Drop in Energy Prices Slowed U.S. Inflation in January (WSJ)

Fed to Withdraw More Liquidity Than Expected Amid Funding Calm (Bloomberg)



— Huawei charged with conspiracy to steal trade secrets: “U.S. federal prosecutors have charged Chinese tech giant Huawei with racketeering and conspiracy to steal trade secrets, escalating a case that began last year," my colleague Jeanne Whalen reports.

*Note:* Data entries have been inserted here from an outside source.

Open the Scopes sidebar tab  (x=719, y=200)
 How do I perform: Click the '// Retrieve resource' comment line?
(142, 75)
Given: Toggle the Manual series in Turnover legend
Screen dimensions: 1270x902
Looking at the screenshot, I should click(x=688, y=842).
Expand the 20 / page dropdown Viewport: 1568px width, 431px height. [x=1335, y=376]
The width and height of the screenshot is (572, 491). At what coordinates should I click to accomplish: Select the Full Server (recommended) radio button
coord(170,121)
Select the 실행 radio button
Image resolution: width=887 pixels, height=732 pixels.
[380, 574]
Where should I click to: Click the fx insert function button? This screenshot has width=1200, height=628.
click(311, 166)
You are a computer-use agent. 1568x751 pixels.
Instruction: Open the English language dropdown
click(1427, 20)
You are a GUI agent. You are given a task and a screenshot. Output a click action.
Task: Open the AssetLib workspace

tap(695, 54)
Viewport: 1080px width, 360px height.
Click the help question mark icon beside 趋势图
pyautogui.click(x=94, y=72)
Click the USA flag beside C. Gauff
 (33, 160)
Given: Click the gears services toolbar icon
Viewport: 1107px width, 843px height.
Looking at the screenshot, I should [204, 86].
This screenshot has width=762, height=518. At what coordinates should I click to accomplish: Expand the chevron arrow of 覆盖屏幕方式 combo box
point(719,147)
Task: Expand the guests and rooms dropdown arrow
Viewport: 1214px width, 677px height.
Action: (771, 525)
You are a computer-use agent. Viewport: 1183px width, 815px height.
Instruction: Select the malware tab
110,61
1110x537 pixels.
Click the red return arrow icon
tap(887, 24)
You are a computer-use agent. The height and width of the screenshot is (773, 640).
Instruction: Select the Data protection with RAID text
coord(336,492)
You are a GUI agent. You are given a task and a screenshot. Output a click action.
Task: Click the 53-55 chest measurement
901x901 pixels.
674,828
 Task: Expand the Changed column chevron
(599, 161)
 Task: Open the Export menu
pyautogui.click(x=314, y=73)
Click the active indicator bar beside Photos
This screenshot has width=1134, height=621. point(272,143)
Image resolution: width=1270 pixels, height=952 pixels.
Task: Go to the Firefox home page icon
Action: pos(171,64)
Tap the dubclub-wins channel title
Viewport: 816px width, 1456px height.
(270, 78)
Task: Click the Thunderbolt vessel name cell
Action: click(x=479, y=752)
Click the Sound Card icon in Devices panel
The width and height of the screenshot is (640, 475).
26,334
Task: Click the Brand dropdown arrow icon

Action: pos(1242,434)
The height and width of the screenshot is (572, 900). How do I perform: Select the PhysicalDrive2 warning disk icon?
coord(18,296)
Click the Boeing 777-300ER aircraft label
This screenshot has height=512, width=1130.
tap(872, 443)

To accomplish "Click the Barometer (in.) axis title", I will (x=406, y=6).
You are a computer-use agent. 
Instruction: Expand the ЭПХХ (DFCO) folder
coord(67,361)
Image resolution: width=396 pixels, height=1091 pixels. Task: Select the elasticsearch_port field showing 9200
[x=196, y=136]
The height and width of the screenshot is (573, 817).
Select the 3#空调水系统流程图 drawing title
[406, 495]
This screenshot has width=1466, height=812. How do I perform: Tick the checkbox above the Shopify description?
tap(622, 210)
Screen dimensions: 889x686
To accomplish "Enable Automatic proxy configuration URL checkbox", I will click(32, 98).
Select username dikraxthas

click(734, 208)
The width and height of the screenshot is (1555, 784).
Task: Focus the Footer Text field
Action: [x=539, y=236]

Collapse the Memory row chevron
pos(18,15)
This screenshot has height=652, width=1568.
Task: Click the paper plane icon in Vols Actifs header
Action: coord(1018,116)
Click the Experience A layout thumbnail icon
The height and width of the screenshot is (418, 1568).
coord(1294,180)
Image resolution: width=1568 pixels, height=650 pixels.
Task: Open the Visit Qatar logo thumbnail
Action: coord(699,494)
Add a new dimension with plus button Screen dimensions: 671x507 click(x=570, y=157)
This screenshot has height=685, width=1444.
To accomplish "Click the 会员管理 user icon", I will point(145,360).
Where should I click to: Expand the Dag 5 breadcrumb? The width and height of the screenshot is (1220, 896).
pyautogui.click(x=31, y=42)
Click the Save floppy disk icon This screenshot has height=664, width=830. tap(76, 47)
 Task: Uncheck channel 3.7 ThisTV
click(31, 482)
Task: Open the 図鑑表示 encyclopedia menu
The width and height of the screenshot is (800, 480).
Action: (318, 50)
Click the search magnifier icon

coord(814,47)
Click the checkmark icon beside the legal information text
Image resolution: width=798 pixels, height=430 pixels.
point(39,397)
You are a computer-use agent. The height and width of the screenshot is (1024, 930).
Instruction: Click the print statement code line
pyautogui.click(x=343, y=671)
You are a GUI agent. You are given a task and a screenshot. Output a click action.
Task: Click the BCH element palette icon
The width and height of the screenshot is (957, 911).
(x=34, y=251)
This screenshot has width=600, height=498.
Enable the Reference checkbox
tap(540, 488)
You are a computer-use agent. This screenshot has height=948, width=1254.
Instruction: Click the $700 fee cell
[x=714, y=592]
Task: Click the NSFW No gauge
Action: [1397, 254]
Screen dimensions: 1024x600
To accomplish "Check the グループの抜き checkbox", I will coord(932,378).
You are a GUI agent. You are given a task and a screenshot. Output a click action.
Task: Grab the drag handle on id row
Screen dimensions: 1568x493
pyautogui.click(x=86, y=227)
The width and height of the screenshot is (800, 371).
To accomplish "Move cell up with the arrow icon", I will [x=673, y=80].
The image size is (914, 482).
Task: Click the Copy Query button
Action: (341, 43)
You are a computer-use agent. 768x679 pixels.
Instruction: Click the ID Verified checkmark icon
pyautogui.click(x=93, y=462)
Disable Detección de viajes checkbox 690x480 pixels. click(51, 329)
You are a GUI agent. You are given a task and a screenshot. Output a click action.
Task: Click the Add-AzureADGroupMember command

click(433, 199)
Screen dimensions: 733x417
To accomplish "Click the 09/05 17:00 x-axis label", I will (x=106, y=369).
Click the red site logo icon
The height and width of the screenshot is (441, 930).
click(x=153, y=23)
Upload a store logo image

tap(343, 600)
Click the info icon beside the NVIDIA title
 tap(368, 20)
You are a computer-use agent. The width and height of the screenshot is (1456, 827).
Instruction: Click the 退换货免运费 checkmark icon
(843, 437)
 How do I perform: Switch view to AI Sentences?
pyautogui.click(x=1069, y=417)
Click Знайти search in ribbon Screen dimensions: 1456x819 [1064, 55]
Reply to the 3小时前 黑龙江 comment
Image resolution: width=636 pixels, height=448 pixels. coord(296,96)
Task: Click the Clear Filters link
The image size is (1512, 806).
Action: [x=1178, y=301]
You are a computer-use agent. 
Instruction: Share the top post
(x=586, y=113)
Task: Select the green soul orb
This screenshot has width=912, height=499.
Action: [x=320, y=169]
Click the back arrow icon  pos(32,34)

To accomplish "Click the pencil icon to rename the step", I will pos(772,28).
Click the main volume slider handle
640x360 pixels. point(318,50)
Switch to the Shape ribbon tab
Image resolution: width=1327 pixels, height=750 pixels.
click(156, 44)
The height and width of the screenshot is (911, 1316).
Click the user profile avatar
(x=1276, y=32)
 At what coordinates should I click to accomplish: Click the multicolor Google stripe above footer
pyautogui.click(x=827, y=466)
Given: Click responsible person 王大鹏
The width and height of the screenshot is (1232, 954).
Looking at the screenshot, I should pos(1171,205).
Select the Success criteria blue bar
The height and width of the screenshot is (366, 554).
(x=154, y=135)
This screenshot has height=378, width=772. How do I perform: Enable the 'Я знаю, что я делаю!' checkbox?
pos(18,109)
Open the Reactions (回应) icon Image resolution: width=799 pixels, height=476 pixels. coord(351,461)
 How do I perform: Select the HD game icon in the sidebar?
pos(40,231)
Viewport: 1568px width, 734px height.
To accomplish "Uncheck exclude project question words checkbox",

“The new charges accuse Huawei and its subsidiaries of a decades-long effort to steal intellectual property from six U.S. tech companies, including by offering Huawei employees bonuses for obtaining confidential information, the U.S. attorney for the Eastern District of New York said. Huawei and two of its U.S. subsidiaries violated the Racketeer Influenced and Corrupt Organizations Act, or RICO, through their actions, prosecutors said. The alleged theft helped Huawei illegally obtain technology relating to Internet routers and antennas, giving the company an unfair competitive advantage, prosecutors said.”

  • Huawei denies the charges: “'This new indictment is part of the Justice Department’s attempt to irrevocably damage Huawei’s reputation and its business for reasons related to competition rather than law enforcement,' the company said in an emailed statement. ‘These new charges are without merit and are based largely on recycled civil disputes from the last 20 years that have been previously settled, litigated and in some cases, rejected by federal judges and juries.’”

2020 WATCH

— Ag-giant Cargill is a major Klobuchar supporter: “The agribusiness titan, 90 percent of which is still owned by the descendants of founder William W. Cargill, is based in the Minneapolis-St. Paul suburb of Minnetonka, and has a hand in nearly every political office in Minnesota — all but one member of the state’s congressional delegation received donations from Cargill in the 2018 election cycle,” the Daily Beast reports.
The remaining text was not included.